微绿球藻藻株Nannochloropsis oculataC170 购于中国海洋大学微藻种质库(MACC);培养基 f/2海水培养基[8](单位 mg/L):NaNO375,NaH2PO4·2H2O 5.65;微量元素:Na2EDTA 4.16,FeCl3·6H2O 3.15,ZnSO4·7H2O 0.022,CuSO4·5H2O 0.01,MnCl2·4H2O 0.18,Na2MoO4·2H2O 0.006,CoCl2·6H2O 0.01;维生素浓缩液:Vitamin B120.0005,Vitamin B10.1,Biotin 0.0005;Nile red Sigma-Aldrich 公司;环氧树脂Epon812、锇酸 美国Ted Pella公司;其余分析用药品为分析纯 上海国药集团。

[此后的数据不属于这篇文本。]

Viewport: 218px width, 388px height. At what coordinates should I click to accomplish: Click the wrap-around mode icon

YXQ-LS-50S1型立式压力蒸汽灭菌器 上海博迅实业有限公司医疗设备厂;ZHWY200B型摇床 上海智城分析仪器制造有限公司;DHP-2000型电热恒温培养箱 天津市华北实验有限公司;分析天平 梅特勒-托利多仪器有限公司;U3900紫外分光光度计 日立公司;F-4600荧光分光光度计 日立公司;GC-2010气象色谱仪 日本岛津;JEM-2100透射电子显微镜 日本JEOL公司。

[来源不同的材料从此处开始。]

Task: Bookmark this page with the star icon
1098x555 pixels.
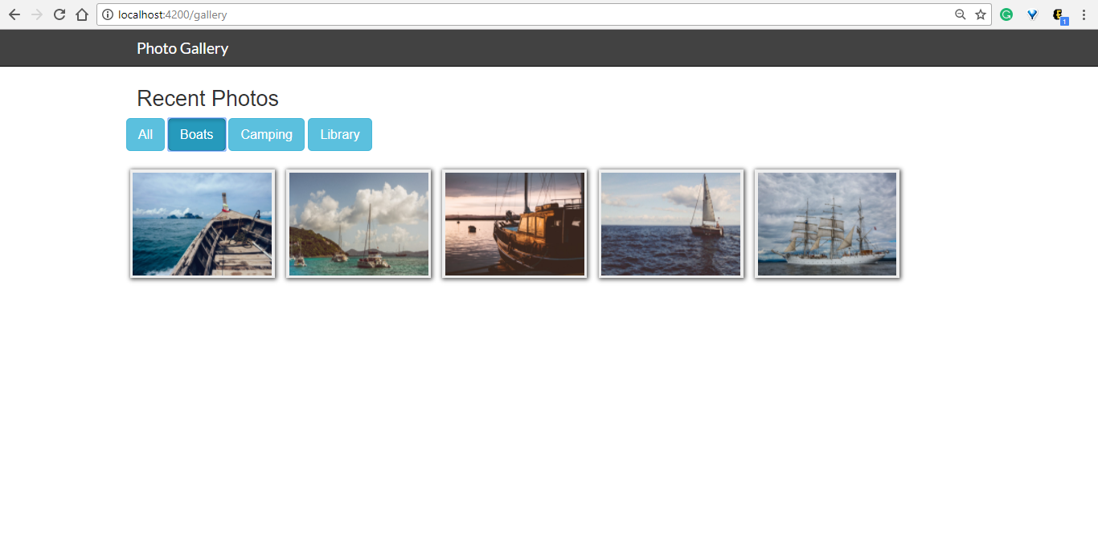Action: (981, 14)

1.2.1 氮浓度实验 取适量活化藻种接种于含有f/2培养基的100mL三角瓶中,置于恒温光照摇床中振荡培养,培养条件为:光照周期为16∶8(光照∶黑暗,h/h),温度为(25 ± 1)℃,pH 为 8.0,光照强度4000lux的培养条件下培养6d。取上述处于对数生长期的微绿球藻种子液,接种于装有400mL新鲜f/2培养基的500mL反应瓶中,以NaNO3作为氮源分别调整其氮浓度为 12.5、22.5、32.5、42.5mg/L,初始接种浓度为(0.072 ± 0.001)g/L,连续通气(气流量为0.1vvm,由底部通入),其余培养条件不变。
1.2.2 氮限制处理 氮浓度设置为2mg/L,初始接种浓度为(0.274 ±0.006)g/L,其余培养条件同 1.2.1。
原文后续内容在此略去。